The Fish 1 Treaty covers only marine capture fisheries and its activities at sea. It has three main disciplines banning subsidies to:

  • vessels and operators confirmed to be involved in illegal, unreported and unregulated (IUU) fishing, including the support vessels of such operations;
  • vessels fishing resources which are determined as already overfished;
  • vessels operating in unregulated waters in the areas beyond national jurisdiction and outside the purvue of regional fisheries management organizations (RFMOs).

Vessel suspected of illegal fishing (Courtesy US Coast Guard on Wikimedia Commons)

According to Art. 3 of the Agreement, the determination of IUU fishing can be made by a coastal WTO member affected by IUU fishing in its waters, by the flag state of the IUU vessel, or by a regional fisheries management organization with competence over the waters where the infringement has taken place. Evidence must be presented to ensure the fairness of the determination. The duration of the prohibition is supposed to reflect the seriousness of the infraction and whether it has been repetitive. Developing countries obtain a two-year grace period for any infractions of their vessels in their own waters. This can not be challenged by other WTO members.

Art. 4 covers the second prohibition and concerns subsidies for vessels fishing an already overfished stock, i.e. which already has seen its biomass diminish significantly and is in need of protection to recover. This status needs to be recognized either by the coastal member or the responsible RFMO on the basis of the best available scientific evidence. Some flexibility is introduced by allowing some subsidies if they serve to rebuild the stock or if management measures are already implemented for that purpose. A similar grace period of two years as in Art. 3 is applied for subsidies while recovering stocks of developing countries in their own waters.

Art. 5 groups together additional measures under the label ‘other subsidies’. It covers situations where there is no collective management responsibility, e.g. through a RFMO. In addition, WTO members commit to exercise caution in two types of situation, namely

  • when their vessel flies the flag of another nation, and
  • when the status of the fish stock to be exploited is unknown.

In other words, consideration of possible negative impacts is warranted, especially when available scientific information is weak or unavailable, and the risk of overfishing is high.

The Agreement also contains some specific notification and information obligations for the fisheries in question that go beyond the subsidy notifications under general WTO rules. There are also provisions for monitoring and compliance.

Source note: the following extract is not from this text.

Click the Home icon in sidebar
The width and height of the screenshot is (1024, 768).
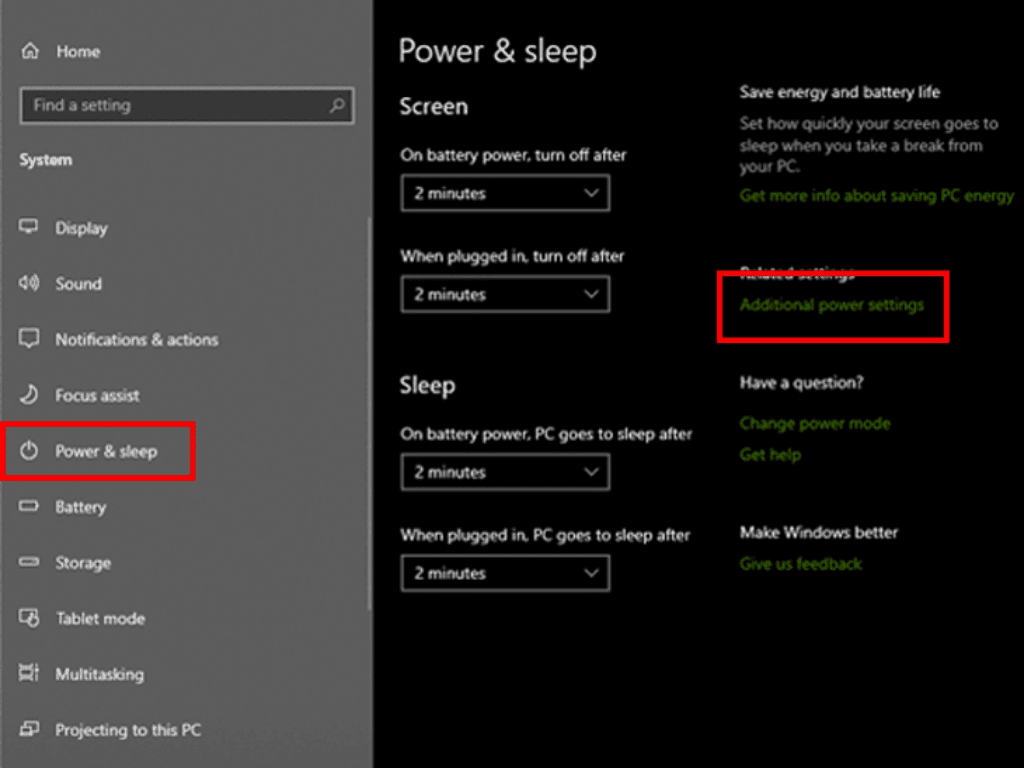30,52
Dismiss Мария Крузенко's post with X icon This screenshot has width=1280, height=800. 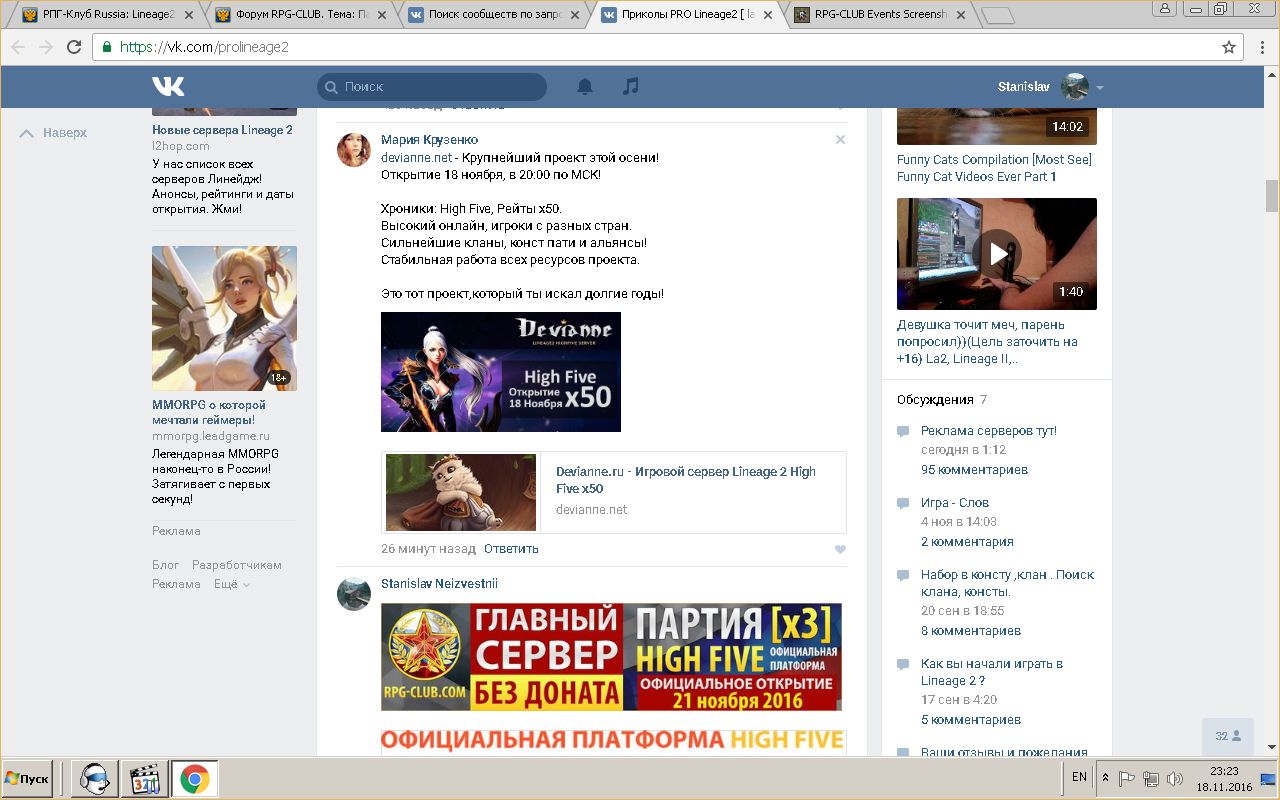tap(840, 140)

More business to be finished for significant improvements on the water

To the deep regret of many WTO members and organisations working towards an end of harmful fisheries subsidies, in June 2022 at MC13, governments were unable to achieve unanimous agreement on more sweeping prohibitions for subsidising overcapacity and accept stricter rules for the types of banned subsidies. A step-wise approach was agreed to rescue the consensus on disciplines covered under Fish 1 while continuing negotiations for a more ambitious Fish 2 Agreement until the Ministerial Conference. This should bring about a more significant change of practices on the water.

Governments and the WTO secretariat, led by Dr. Ngozi Okonjo-Iweala, and supported by the Stop Funding Overfishing Coalition, are since working hard towards an agreement at the forthcoming MC14. It is scheduled to take place in Cameroon from March 26 to March 29, 2026.

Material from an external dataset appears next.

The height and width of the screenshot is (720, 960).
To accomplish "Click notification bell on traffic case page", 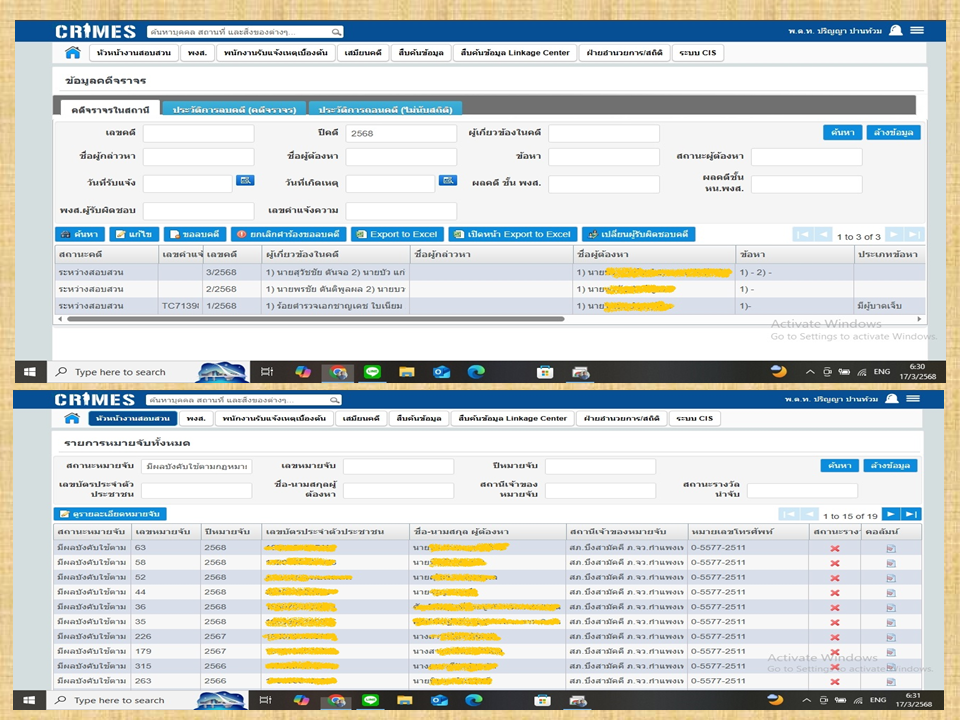I will tap(895, 31).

A sunset clause in Fish 1 requires the Fish 2 Agreement to enter into force within four years after the start of Fish 1. If this were not achievable Fish 1 will also be terminated unless WTO members agree to keep it. We encourage WTO members to achieve agreement on an impactful Fish 2 Agreement.

Together with the speedy implementation of the 3rd implementation agreement under the Law of the Sea, namely the Treaty on the protection and sustainable use of biodiversity in areas beyond national jurisdiction (BBNJ for short) stopping harmful fisheries subsidies on a broader front holds significant potential to generate benefits of recovering ocean resources and that these accrue fairly to all and make space for low impact small-scale fisheries and their coastal stewardship.